::: Data to use :::

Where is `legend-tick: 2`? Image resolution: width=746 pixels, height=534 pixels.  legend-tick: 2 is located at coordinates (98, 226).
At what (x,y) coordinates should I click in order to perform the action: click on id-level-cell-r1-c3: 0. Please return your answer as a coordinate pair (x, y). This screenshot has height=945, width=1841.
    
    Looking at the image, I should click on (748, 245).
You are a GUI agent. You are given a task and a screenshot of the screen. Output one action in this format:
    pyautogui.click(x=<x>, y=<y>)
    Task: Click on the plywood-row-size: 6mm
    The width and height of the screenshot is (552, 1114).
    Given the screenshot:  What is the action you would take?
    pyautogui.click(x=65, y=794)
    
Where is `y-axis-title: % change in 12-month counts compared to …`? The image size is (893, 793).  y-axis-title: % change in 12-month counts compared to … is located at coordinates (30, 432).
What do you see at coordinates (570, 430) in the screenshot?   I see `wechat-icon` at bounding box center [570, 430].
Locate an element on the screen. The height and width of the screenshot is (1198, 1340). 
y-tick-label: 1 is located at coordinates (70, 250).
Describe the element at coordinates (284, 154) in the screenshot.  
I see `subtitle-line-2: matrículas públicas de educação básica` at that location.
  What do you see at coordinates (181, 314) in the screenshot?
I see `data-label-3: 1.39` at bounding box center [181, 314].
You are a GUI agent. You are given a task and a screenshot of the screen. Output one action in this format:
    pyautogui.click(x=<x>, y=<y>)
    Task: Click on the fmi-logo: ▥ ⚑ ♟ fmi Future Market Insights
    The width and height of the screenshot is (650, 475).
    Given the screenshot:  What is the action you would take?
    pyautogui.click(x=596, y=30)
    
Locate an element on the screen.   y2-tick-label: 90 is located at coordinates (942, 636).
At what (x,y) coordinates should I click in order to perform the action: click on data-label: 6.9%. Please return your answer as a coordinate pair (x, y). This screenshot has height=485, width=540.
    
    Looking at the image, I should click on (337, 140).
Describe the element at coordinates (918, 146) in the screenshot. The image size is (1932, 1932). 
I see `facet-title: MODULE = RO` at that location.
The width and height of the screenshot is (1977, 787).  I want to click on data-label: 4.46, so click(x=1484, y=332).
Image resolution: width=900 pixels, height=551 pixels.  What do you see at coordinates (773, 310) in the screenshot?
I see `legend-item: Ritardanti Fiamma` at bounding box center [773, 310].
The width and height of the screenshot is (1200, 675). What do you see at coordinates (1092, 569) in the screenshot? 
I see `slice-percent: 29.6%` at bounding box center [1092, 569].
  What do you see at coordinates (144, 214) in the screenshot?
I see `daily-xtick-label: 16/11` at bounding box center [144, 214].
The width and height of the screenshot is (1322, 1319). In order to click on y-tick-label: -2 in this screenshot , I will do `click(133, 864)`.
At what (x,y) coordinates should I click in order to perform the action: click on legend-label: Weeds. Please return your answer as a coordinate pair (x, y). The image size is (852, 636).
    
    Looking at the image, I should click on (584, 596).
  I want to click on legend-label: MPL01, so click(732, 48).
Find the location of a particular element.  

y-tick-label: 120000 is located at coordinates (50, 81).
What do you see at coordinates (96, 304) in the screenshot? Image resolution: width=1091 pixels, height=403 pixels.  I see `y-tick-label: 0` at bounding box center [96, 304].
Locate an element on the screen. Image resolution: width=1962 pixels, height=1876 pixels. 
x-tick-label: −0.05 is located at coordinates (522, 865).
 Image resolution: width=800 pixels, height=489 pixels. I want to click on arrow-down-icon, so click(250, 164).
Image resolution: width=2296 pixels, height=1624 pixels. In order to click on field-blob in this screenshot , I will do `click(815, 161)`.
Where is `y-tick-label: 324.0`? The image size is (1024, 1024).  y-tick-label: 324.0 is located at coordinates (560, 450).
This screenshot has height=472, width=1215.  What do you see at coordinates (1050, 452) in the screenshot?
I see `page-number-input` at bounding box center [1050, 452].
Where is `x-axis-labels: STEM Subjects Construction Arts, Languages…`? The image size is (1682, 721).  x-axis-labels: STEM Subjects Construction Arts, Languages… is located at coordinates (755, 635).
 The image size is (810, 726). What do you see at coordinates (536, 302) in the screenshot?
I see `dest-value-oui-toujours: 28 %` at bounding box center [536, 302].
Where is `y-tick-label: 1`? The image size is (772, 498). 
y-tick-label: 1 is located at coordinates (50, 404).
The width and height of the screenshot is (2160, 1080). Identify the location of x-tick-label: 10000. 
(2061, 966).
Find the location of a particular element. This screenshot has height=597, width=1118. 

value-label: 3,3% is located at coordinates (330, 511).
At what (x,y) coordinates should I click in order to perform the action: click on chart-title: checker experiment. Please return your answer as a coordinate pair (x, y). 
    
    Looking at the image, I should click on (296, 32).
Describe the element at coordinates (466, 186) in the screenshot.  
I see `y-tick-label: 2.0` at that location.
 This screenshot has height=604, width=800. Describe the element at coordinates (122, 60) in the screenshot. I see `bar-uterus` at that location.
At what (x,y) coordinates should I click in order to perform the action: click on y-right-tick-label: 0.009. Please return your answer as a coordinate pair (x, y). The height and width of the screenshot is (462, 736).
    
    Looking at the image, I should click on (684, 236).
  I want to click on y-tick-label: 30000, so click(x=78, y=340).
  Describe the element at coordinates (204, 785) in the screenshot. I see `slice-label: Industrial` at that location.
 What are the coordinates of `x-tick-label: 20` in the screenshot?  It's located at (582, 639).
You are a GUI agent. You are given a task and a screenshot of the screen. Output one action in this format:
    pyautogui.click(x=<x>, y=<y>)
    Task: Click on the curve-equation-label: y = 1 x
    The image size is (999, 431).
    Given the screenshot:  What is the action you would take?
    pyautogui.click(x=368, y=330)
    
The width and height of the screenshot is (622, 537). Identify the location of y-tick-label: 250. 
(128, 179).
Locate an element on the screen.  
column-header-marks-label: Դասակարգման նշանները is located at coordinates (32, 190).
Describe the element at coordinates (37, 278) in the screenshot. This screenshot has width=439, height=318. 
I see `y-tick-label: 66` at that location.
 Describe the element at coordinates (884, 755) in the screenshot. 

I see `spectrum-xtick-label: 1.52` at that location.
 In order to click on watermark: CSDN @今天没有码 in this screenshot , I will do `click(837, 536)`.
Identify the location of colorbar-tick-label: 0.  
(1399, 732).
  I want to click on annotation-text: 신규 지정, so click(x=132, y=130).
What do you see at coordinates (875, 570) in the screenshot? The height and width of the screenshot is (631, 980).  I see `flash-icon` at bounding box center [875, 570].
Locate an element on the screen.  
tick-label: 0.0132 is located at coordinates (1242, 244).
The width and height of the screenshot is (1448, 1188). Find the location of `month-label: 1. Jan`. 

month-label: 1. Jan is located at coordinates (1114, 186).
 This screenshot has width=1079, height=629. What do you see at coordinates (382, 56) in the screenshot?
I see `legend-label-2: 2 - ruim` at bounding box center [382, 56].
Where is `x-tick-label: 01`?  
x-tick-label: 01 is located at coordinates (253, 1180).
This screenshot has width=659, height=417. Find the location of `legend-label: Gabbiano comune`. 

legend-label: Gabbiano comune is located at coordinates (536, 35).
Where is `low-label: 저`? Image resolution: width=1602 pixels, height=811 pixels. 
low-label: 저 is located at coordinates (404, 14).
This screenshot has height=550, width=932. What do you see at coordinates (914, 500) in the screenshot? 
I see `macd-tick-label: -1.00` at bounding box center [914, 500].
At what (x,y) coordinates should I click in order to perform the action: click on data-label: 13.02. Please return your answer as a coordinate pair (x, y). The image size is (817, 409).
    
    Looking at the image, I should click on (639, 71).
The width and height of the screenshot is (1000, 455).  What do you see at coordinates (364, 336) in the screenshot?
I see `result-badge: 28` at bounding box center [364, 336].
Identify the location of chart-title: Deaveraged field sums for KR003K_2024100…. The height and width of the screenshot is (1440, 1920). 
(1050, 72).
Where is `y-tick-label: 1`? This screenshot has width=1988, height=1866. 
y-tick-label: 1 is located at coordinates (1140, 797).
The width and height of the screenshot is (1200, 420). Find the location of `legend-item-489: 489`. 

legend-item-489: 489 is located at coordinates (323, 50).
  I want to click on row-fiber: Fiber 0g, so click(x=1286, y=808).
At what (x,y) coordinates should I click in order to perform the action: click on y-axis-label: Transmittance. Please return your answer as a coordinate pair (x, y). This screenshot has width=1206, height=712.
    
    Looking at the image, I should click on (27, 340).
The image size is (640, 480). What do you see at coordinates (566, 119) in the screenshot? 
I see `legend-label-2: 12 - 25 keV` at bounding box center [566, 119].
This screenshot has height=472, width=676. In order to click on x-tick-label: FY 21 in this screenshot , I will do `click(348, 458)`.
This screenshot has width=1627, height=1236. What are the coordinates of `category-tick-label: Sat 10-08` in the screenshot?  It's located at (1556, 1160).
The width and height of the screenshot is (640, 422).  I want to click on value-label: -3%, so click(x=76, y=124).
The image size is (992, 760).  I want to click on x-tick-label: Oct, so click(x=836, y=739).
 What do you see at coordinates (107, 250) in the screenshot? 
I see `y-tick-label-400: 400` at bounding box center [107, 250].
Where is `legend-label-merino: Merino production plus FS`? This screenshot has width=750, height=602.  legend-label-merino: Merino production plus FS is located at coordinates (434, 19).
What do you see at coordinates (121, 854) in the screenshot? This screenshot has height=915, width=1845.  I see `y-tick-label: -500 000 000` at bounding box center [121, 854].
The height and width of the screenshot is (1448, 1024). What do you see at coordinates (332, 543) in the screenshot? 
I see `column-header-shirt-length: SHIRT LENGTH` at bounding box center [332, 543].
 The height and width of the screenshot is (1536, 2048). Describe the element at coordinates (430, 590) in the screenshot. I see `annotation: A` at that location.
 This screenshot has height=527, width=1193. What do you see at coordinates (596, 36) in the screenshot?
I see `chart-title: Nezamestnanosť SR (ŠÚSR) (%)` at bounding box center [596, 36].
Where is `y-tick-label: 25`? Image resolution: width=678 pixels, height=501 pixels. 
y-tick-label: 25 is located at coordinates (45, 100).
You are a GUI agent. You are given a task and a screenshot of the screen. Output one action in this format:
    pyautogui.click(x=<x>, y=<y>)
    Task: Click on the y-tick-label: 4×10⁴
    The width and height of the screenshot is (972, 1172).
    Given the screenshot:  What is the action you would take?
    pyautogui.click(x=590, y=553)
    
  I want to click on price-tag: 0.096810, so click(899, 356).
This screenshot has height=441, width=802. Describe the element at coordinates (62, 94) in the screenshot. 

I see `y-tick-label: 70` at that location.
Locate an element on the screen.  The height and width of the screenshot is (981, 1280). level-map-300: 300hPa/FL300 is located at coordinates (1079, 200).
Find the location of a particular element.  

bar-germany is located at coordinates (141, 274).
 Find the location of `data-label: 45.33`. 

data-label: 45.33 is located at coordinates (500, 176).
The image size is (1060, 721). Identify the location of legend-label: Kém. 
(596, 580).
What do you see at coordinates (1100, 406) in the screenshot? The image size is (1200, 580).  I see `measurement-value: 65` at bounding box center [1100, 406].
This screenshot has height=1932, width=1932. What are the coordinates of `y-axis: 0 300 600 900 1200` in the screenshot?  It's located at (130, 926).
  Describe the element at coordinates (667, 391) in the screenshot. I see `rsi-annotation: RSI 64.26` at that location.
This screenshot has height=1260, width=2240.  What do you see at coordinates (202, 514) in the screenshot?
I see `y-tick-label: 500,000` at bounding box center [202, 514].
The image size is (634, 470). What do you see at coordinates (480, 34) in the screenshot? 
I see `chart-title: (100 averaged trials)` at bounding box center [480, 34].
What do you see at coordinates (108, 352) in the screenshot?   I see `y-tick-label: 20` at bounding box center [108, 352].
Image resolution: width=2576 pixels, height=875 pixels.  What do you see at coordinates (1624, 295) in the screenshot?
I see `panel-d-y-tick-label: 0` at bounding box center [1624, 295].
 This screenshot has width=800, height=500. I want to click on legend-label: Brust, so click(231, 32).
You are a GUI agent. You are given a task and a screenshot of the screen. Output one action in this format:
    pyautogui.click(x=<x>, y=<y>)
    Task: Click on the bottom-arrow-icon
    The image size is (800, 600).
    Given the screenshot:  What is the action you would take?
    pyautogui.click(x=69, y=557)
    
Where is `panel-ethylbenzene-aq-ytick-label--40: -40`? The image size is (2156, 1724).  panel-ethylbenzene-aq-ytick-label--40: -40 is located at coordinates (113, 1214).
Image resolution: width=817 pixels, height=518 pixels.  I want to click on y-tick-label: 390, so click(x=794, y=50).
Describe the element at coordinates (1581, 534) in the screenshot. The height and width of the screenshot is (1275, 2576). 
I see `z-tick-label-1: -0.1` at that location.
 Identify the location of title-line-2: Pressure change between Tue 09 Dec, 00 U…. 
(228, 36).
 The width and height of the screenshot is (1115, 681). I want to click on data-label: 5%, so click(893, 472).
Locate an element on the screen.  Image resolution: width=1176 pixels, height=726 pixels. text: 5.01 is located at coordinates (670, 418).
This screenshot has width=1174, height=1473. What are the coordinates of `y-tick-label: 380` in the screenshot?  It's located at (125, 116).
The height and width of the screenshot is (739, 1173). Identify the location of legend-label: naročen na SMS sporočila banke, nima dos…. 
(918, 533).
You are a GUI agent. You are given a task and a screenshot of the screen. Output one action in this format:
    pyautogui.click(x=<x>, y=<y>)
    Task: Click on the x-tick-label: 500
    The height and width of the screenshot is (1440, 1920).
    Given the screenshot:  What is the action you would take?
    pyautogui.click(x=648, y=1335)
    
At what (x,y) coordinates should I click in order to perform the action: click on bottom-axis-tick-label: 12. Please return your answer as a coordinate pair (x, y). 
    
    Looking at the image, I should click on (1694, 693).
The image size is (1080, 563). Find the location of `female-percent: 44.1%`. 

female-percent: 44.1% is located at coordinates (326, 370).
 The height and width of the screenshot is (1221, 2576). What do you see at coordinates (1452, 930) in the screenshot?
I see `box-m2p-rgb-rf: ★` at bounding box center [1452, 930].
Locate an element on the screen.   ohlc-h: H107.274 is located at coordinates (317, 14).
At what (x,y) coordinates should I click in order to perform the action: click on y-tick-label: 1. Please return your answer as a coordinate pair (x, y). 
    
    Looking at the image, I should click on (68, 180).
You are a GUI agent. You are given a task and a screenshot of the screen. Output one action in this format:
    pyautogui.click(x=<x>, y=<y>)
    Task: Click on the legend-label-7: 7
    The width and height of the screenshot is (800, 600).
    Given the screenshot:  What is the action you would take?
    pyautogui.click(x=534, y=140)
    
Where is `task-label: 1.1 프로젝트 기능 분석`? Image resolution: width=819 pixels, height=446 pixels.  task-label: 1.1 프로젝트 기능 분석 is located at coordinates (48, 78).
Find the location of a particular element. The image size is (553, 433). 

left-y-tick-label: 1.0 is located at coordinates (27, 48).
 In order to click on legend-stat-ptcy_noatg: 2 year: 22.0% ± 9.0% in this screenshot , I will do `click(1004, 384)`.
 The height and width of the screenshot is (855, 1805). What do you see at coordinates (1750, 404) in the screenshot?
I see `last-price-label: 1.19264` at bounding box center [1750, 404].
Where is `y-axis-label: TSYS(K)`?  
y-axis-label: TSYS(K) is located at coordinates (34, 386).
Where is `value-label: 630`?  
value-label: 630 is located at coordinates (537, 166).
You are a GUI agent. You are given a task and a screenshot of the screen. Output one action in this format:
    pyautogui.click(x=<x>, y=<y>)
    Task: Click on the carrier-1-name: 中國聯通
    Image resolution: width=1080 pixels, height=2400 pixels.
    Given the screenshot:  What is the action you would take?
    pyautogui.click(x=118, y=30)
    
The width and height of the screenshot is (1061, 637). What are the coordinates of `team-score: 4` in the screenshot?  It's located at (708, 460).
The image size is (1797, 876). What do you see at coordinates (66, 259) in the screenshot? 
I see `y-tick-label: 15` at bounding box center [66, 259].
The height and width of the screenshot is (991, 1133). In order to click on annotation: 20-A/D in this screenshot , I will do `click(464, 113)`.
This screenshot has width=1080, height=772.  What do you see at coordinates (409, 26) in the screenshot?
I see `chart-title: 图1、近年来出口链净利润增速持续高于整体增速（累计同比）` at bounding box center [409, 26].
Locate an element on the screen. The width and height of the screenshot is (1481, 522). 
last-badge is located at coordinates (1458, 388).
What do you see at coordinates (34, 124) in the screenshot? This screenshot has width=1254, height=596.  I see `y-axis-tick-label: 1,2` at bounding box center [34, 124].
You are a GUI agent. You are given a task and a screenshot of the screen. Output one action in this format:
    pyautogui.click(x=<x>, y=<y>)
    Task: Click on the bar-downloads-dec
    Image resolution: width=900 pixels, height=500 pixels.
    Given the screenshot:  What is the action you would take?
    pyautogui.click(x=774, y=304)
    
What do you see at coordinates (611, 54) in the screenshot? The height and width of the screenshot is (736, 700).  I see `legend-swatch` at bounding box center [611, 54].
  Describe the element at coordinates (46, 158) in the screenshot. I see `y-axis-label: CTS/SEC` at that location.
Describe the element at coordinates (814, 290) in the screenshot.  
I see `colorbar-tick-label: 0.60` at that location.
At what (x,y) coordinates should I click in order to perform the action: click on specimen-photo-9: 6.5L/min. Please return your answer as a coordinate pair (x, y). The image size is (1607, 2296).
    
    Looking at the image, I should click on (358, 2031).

:::

◆ What to produce
Could you edit the lines starting at the one containing "is (852, 636)." and ending at the one containing "Looking at the image, I should click on (584, 596)." so that "Weeds" becomes "Shrubs", with nothing else changed? Return only those lines.

◆ Exercise output
At what (x,y) coordinates should I click in order to perform the action: click on legend-label: Shrubs. Please return your answer as a coordinate pair (x, y). The image size is (852, 636).
    
    Looking at the image, I should click on (584, 596).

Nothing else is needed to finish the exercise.